VORLIEGENDER AUSZUG:
Religionswissenschaft

Autor/Hrsg.:

Kalbarczyk, Nora

Titel/Untertitel:

Sprachphilosophie in der islamischen Rechtstheorie. Zur avicennischen Klassifikation der Bezeichnung bei Faḫr ad-Dīn ar-Rāzī (gest. 1210).

Verlag:

Leiden u. a.: Brill 2018. 292 S. = Islamic Philosophy, Theology and Science. Texts and Studies, 103. Geb. EUR 99,00. ISBN 978-90-04-36632-9.

Rezensent:

Tilman Nagel

Seit der Wende zum 9. Jh. n. Chr. gewinnt in der islamischen Welt die Überzeugung die Oberhand, dass das Recht sich nicht an innerweltlichen Kriterien und an dem diese durchdringenden juris-tischen Sachverstand ausrichten dürfe. Es müsse vielmehr dem Gesetzeswillen Allahs Genüge tun, der unmittelbar im Koran und mittelbar im Hadith vorliege. Rechtsgelehrsamkeit wandelt sich zur Suche nach Einsicht, arabisch fiqh, in die normativen Mitteilungen der beiden genannten Quellengattungen. Deren diesbezügliche Aussagen sind naturgemäß begrenzt, wohingegen die Zahl der juristisch zu bewertenden Sachverhalte unbegrenzbar ist. Bis zum Ende des 11. Jh.s hoffte man, dieses Problem vorzugsweise mit Analogieschlüssen zu lösen, musste sich freilich eingestehen, d ass deren Ergebnisse äußerst widersprüchlich ausfallen konn-ten. Da lag es nahe, Hilfe bei der auf Aristoteles zurückgehenden Sprachphilosophie zu suchen. Diese war von Avicenna (gest. 1037) bearbeitet worden. Unter den Rechtsgelehrten, die sie aufgriffen und ihren Zielen anpassten, ragt Faḫr ad-Dīn ar-Rāzī hervor. Seinem diesbezüglichen Schaffen ist die vorliegende Doktorarbeit gewidmet.
Des Näheren untersucht Nora Kalbarczyk die wichtigste Frage dieses Themenkreises, die Frage danach, was ein Wort bzw. eine in Sprache gefasste Sinneinheit bezeichne. Unter Bezugnahme auf Avicenna entfaltet sie ar-Rāzī in seinem rechtstheoretischen Werk: Auf dreierlei Art vermöge ein Wort etwas zu bezeichnen, nämlich in vollständiger Kongruenz mit dem Bezeichneten, sodann gemäß Inklusion und gemäß Implikation. Letztere ist für den fiqh besonders fruchtbar. Ar-Rāzī betont, dass die schariatische Gelehrsamkeit bei der juristischen Erschließung der beiden erwähnten autoritativen Textgattungen den Verstand nutze, aber eben nur im Rahmen ihrer inhaltlichen Vorgaben. Ein von ihnen unabhängiger Einsatz des Verstandes zum Zwecke der Schaffung von »menschengemachten« Rechtsnormen ist nicht gestattet.

GEZEIGTES MATERIAL:

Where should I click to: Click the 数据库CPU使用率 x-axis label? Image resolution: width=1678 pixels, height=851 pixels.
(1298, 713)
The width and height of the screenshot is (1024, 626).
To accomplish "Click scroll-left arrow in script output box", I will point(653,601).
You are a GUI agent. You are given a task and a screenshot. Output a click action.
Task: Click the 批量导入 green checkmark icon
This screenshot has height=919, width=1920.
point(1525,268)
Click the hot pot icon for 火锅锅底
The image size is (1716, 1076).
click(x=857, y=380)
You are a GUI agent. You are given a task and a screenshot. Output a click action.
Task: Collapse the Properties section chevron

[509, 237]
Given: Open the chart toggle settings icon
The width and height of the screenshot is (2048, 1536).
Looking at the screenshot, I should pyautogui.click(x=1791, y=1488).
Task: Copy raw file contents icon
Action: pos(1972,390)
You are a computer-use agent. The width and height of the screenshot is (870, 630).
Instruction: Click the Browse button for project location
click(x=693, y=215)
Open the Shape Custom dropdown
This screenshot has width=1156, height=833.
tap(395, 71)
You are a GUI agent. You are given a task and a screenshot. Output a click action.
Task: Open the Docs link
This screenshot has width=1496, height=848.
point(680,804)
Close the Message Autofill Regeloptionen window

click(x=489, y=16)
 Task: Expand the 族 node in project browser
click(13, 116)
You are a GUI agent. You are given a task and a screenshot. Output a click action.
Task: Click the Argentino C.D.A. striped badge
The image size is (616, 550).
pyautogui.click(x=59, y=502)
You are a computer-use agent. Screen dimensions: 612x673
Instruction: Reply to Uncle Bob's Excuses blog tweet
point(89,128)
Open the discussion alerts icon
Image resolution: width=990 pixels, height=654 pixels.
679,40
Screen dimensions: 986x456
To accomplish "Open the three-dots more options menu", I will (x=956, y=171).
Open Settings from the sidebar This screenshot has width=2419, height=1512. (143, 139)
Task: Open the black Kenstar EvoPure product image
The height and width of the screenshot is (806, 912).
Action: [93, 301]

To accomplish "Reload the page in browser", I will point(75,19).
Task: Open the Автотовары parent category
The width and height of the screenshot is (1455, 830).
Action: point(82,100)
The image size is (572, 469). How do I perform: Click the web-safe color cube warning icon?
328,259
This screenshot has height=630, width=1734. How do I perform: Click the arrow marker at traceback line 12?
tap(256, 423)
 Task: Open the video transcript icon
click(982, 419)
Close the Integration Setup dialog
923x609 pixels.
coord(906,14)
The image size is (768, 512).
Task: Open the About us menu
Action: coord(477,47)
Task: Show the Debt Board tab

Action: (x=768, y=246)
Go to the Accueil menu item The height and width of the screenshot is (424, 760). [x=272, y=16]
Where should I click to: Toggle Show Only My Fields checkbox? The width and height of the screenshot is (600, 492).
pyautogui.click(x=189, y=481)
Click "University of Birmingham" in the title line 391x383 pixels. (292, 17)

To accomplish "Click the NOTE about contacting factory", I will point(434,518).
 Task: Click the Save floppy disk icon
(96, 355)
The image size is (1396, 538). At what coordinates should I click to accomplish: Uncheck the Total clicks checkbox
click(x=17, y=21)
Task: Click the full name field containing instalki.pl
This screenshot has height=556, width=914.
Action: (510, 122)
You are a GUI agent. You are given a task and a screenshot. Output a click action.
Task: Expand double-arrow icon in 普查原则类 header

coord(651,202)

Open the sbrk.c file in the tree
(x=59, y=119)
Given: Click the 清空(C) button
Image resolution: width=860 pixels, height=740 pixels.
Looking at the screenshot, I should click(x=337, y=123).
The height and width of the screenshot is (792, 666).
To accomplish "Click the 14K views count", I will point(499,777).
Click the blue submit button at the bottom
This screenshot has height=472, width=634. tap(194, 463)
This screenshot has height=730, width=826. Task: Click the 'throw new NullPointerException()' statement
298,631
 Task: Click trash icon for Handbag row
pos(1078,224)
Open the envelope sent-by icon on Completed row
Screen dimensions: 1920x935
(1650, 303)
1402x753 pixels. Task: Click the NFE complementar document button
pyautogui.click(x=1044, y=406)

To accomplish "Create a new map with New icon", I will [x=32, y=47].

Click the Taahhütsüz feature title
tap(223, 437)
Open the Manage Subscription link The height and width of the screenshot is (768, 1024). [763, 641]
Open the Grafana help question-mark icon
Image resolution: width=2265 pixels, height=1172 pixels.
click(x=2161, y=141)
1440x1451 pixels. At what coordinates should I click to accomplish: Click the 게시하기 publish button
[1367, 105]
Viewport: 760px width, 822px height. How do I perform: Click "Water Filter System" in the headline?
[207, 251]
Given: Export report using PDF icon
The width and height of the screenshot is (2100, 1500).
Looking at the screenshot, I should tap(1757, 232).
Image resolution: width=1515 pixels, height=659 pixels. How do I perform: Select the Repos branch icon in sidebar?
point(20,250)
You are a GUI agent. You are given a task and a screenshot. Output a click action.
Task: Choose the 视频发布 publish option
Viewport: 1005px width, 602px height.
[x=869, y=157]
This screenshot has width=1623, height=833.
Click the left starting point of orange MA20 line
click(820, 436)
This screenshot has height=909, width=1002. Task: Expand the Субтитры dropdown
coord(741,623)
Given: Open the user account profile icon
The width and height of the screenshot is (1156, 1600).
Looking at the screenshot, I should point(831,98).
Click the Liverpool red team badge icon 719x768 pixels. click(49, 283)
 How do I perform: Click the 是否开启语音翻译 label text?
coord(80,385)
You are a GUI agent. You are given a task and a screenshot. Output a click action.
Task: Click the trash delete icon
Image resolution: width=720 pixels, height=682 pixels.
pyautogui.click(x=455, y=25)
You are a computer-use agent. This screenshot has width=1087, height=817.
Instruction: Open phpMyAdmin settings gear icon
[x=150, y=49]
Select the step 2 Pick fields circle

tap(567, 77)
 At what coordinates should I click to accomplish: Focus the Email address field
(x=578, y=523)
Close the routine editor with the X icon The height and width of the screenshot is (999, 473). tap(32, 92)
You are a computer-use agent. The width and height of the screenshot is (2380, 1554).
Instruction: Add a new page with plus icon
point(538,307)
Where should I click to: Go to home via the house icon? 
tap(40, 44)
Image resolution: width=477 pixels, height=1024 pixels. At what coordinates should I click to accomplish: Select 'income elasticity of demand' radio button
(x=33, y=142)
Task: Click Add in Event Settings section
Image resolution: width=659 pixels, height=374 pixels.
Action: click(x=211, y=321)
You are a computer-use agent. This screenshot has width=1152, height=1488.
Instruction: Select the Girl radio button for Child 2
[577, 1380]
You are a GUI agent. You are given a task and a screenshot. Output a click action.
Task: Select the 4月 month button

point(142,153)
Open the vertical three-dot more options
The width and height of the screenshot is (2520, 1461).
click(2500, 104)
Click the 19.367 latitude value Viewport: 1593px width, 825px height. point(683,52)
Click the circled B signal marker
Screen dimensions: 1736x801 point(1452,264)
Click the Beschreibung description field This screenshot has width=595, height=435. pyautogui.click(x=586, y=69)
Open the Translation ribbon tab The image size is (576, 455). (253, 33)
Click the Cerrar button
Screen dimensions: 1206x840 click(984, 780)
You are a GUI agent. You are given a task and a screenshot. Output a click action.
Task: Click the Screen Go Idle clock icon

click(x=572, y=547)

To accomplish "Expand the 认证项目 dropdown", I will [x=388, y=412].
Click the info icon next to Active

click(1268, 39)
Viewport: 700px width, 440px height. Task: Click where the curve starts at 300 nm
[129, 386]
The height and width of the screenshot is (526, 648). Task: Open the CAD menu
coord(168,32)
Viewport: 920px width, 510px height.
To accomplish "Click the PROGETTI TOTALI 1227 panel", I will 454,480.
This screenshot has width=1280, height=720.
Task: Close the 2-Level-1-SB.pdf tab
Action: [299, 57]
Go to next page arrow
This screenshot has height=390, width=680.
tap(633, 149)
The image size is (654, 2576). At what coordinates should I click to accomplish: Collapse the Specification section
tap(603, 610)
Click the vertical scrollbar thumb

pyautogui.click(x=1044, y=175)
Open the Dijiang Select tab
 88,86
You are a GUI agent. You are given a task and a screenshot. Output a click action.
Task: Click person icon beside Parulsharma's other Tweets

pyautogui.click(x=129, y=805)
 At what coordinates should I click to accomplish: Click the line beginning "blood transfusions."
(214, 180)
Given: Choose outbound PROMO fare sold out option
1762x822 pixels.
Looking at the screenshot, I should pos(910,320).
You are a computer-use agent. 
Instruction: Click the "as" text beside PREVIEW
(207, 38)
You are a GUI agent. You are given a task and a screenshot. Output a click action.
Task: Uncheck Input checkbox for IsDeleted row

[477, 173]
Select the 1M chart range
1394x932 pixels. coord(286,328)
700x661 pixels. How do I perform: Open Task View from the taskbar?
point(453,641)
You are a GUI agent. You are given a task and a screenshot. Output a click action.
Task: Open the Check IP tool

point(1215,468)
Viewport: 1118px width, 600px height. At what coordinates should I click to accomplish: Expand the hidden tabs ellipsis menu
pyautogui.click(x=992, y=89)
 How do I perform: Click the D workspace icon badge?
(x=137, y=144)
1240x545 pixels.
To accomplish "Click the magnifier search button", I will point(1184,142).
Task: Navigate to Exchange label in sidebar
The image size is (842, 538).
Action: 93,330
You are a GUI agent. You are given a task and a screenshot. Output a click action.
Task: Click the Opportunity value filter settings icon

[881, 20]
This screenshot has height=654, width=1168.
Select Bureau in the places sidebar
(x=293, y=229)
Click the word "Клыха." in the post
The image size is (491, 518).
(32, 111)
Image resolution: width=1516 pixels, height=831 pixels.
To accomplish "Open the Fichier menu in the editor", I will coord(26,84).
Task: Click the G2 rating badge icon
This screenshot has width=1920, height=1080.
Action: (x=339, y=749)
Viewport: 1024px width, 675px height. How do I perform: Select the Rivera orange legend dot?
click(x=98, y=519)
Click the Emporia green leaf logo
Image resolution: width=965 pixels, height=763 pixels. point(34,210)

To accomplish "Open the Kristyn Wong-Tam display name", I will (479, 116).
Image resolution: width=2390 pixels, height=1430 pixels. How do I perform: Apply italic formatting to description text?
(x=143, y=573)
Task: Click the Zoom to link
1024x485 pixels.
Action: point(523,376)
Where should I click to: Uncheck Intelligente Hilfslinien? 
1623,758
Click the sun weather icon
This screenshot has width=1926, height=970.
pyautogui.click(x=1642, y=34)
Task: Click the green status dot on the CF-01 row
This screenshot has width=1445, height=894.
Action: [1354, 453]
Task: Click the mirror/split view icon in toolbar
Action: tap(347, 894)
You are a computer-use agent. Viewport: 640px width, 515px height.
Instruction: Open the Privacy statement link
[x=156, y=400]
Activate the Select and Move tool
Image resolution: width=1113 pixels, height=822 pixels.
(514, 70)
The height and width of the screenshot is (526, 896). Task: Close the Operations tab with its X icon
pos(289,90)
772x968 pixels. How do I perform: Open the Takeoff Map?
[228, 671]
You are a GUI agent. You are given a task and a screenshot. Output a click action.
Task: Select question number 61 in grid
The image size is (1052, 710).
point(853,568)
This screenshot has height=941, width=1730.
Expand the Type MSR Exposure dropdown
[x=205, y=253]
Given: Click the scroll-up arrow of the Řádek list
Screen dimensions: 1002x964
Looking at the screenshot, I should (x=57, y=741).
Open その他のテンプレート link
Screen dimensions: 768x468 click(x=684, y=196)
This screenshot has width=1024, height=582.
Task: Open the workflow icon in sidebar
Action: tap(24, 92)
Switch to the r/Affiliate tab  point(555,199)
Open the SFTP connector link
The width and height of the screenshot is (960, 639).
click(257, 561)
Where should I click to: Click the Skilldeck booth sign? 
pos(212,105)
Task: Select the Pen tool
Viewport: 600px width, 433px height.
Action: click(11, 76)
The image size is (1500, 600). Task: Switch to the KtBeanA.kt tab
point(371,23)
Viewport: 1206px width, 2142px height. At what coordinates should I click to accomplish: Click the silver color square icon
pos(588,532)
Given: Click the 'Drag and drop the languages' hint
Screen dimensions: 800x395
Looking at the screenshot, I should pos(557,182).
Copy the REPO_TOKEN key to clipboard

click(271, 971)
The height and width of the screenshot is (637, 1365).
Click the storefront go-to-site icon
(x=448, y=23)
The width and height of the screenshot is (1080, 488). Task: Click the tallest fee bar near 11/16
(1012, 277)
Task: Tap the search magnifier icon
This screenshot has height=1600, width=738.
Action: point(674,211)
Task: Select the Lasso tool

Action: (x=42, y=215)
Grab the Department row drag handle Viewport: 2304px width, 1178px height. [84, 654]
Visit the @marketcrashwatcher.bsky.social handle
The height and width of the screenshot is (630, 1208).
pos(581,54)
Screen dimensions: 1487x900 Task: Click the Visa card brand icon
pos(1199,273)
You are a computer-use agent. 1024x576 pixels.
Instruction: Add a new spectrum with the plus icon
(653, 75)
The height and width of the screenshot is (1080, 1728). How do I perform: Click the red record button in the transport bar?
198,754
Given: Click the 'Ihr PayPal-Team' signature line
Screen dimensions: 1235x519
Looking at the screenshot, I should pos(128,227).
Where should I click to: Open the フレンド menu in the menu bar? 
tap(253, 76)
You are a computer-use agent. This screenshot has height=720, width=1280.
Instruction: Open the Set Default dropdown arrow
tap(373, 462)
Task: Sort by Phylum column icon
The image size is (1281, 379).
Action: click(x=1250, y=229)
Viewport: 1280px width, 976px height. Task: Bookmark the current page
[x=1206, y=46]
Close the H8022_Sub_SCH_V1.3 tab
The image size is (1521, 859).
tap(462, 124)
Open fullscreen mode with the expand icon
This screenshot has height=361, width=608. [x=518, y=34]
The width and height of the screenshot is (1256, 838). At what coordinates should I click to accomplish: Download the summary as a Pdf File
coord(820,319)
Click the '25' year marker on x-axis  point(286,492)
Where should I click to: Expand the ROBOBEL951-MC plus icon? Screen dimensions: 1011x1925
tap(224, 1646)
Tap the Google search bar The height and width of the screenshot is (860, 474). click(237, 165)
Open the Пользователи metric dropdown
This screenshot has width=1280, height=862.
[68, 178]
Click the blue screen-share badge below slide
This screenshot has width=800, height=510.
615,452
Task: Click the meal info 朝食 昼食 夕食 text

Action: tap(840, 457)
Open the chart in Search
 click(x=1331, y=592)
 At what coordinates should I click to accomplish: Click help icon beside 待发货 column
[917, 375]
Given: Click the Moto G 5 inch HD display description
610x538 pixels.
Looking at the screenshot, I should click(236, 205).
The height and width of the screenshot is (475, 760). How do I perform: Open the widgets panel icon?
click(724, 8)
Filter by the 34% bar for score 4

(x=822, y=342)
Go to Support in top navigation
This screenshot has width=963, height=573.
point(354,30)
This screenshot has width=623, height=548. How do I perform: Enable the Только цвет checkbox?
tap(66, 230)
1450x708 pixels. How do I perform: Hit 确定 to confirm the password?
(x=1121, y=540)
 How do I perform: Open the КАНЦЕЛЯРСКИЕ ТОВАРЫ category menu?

AUFGABENLISTE:
**1.** Welche drei Arten, auf die ein Wort etwas bezeichnen kann, nennt ar-Rāzī laut der Rezension zu Kalbarczyks Buch?
**2.** Setze die Rezension zu Kalbarczyks Buch über ar-Rāzīs Sprachphilosophie nach ihrem letzten Satz fort.

ANTWORTEN:
**1.** In vollständiger Kongruenz mit dem Bezeichneten, gemäß Inklusion und gemäß Implikation.

**2.**
Den Kern dieser Dissertation bildet die Auseinandersetzung mit der Passage in ar-Rāzīs rechtstheoretischem Werk, die sich mit der Dreiheit der Wortbezeichnungen beschäftigt. K. übersetzt diese Passage und legt dar, welche Stelle sie innerhalb dieses Werkes einnimmt: Sie ist bei ar-Rāzī zu einem unentbehrlichen Teil des Rüstzeugs des Schariagelehrten geworden. Bei Avicenna, auf dem ar-Rāzī fußt, hatte sie diese Funktion nicht. Sie war vielmehr ein Teilbereich der Logik, um dessen Klärung Avicenna, wie K. zeigen kann, lange rang. Al-Ġazālī (gest. 1111) erkannte die Bedeutung, die die avicennasche Bezeichnungslehre für die Schariagelehrsamkeit habe, wollte die Fachkenner aber noch nicht verpflichten, sie sich anzueignen.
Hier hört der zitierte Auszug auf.